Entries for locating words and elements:
□ □ □ □ □
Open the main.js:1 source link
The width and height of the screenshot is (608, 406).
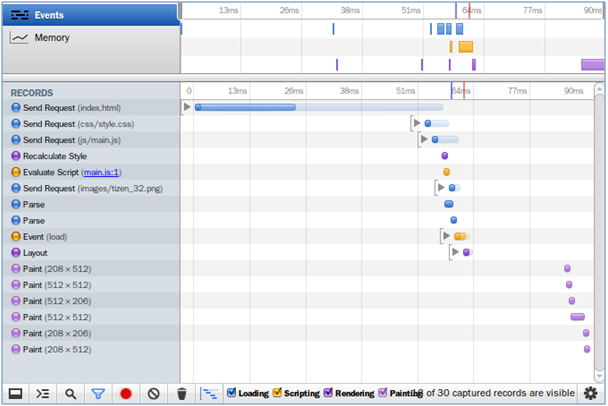102,172

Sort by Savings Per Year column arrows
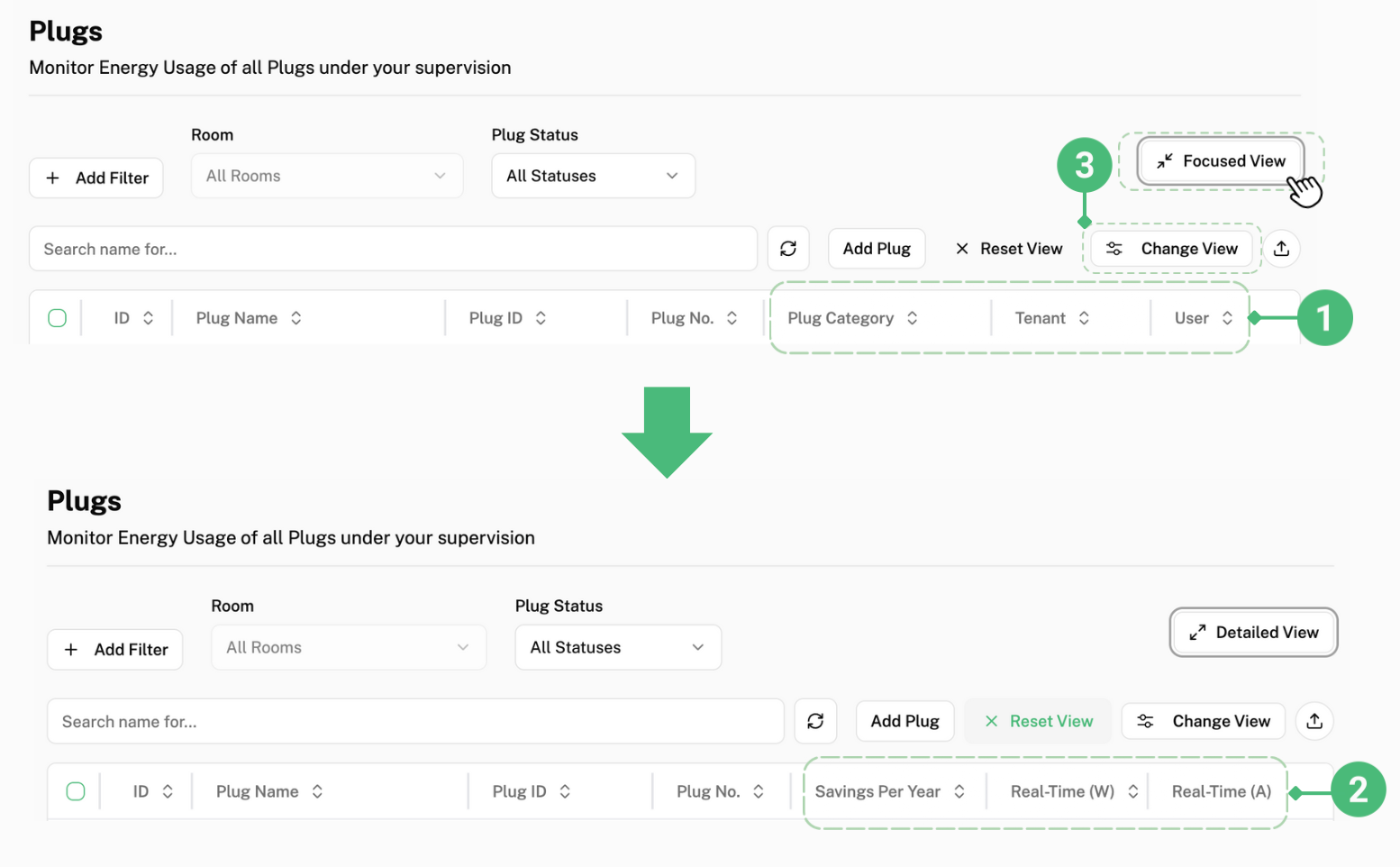point(959,791)
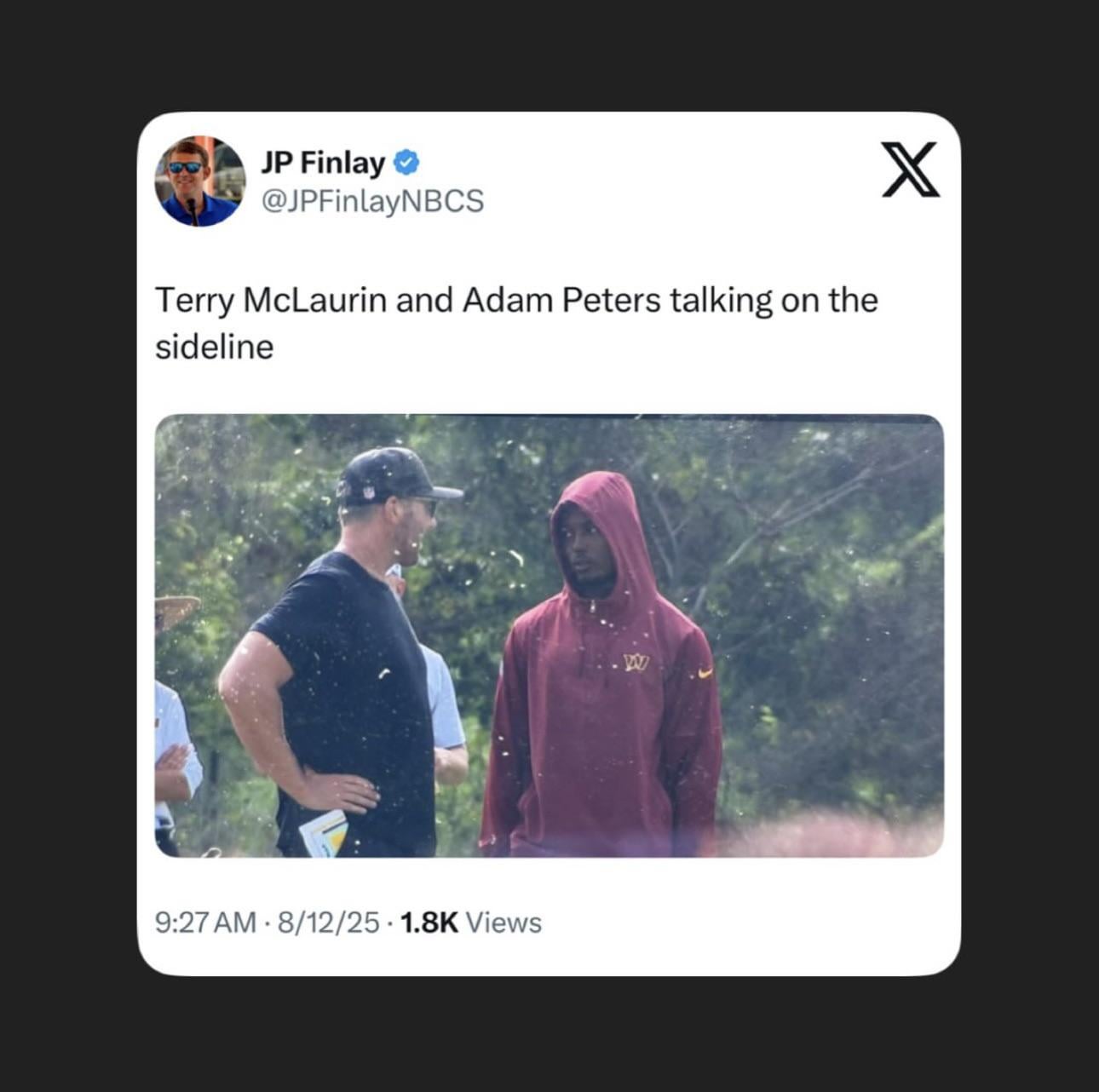
Task: Click the word sideline in the tweet text
Action: 215,348
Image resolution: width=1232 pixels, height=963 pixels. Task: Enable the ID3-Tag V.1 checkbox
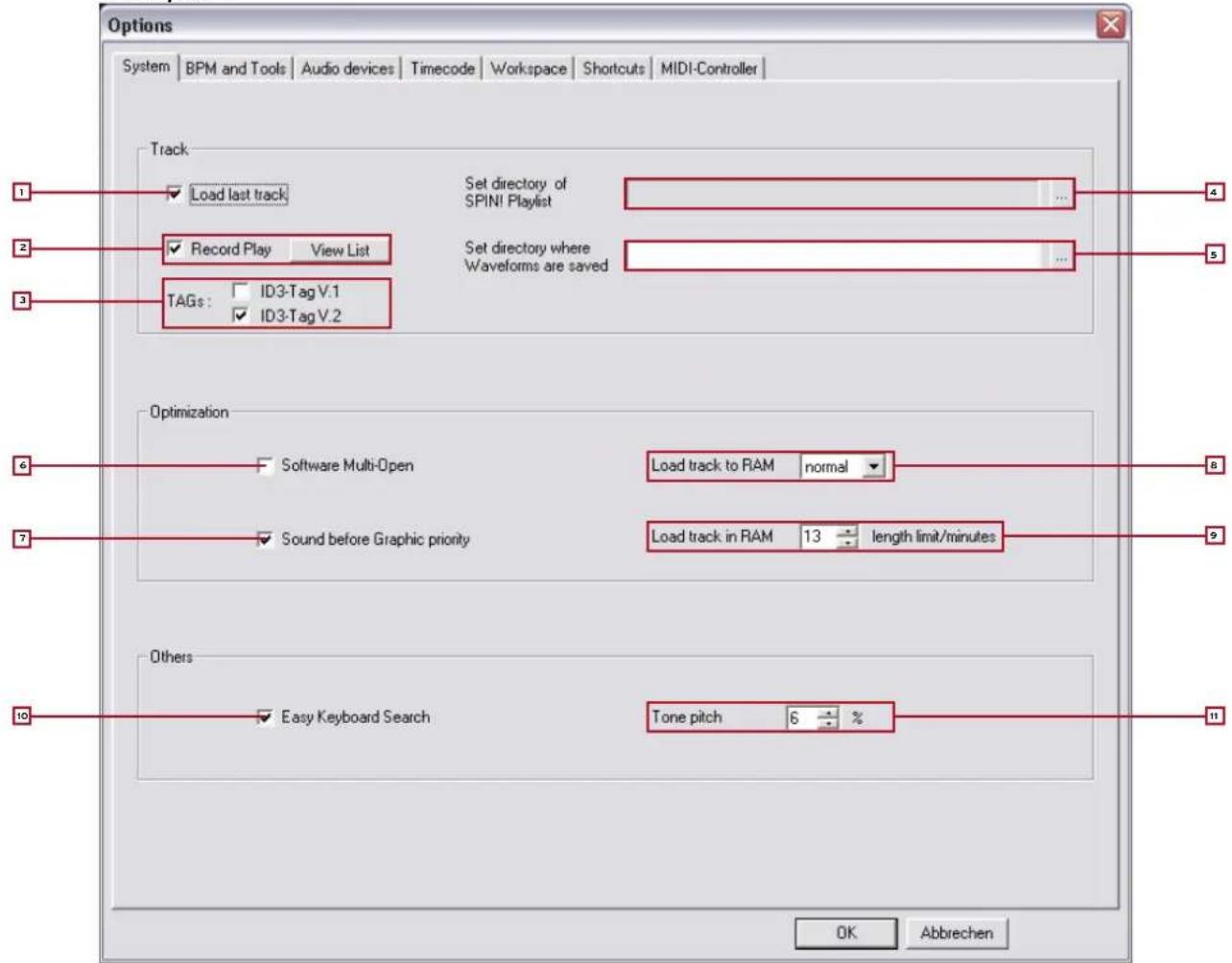(x=241, y=292)
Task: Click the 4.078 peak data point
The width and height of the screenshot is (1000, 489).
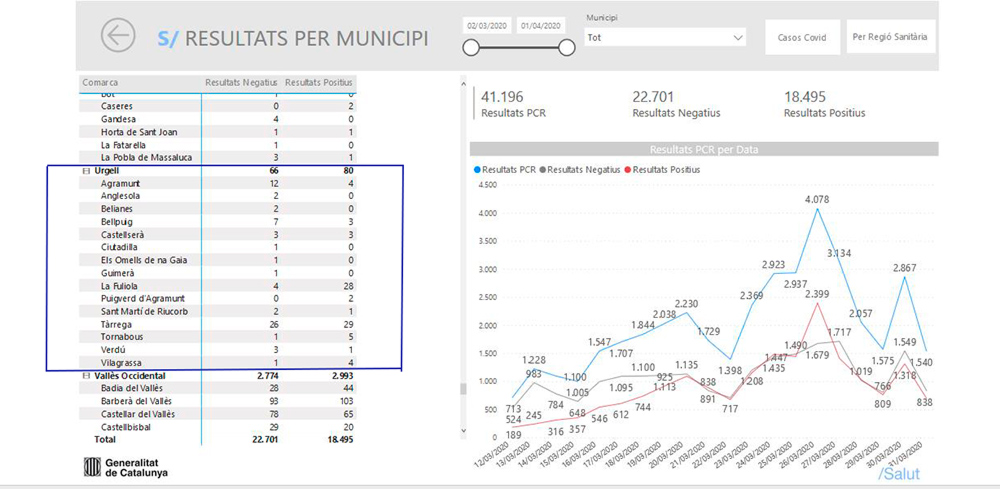Action: coord(817,209)
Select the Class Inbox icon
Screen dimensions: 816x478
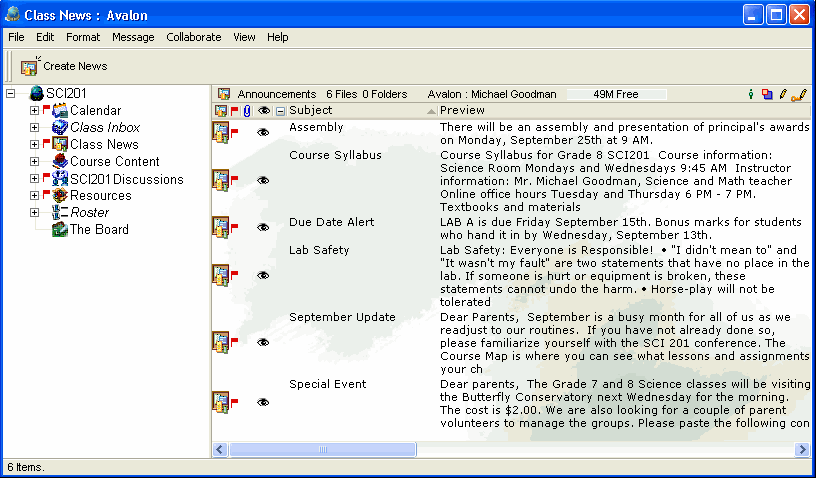(60, 128)
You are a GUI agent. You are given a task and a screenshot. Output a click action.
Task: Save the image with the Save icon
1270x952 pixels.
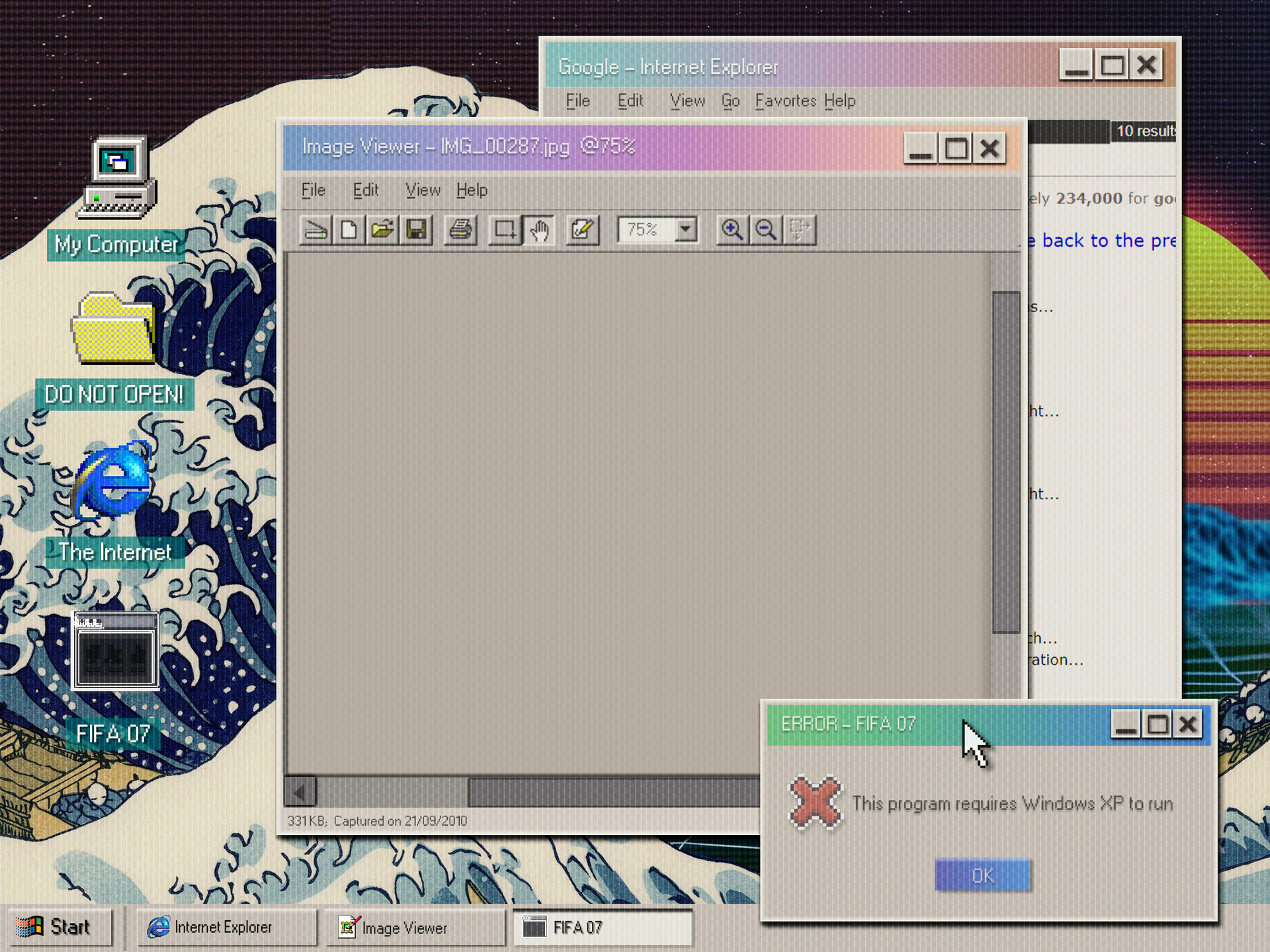(x=417, y=230)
□ □ □ □ □
> [DIRECTIONS]: Reproduce every line of the data above word for word, leaving out the pictures.

> [OUTPUT BELOW]:
Open the main.js:1 source link
The width and height of the screenshot is (608, 406).
102,172

Sort by Savings Per Year column arrows
point(959,791)
Task: Click the word sideline in the tweet text
Action: 215,348
Image resolution: width=1232 pixels, height=963 pixels. Task: Enable the ID3-Tag V.1 checkbox
(x=241, y=292)
Task: Click the 4.078 peak data point
The width and height of the screenshot is (1000, 489).
Action: coord(817,209)
Select the Class Inbox icon
Screen dimensions: 816x478
(60, 128)
You are a GUI agent. You are given a task and a screenshot. Output a click action.
Task: Save the image with the Save icon
1270x952 pixels.
(x=417, y=230)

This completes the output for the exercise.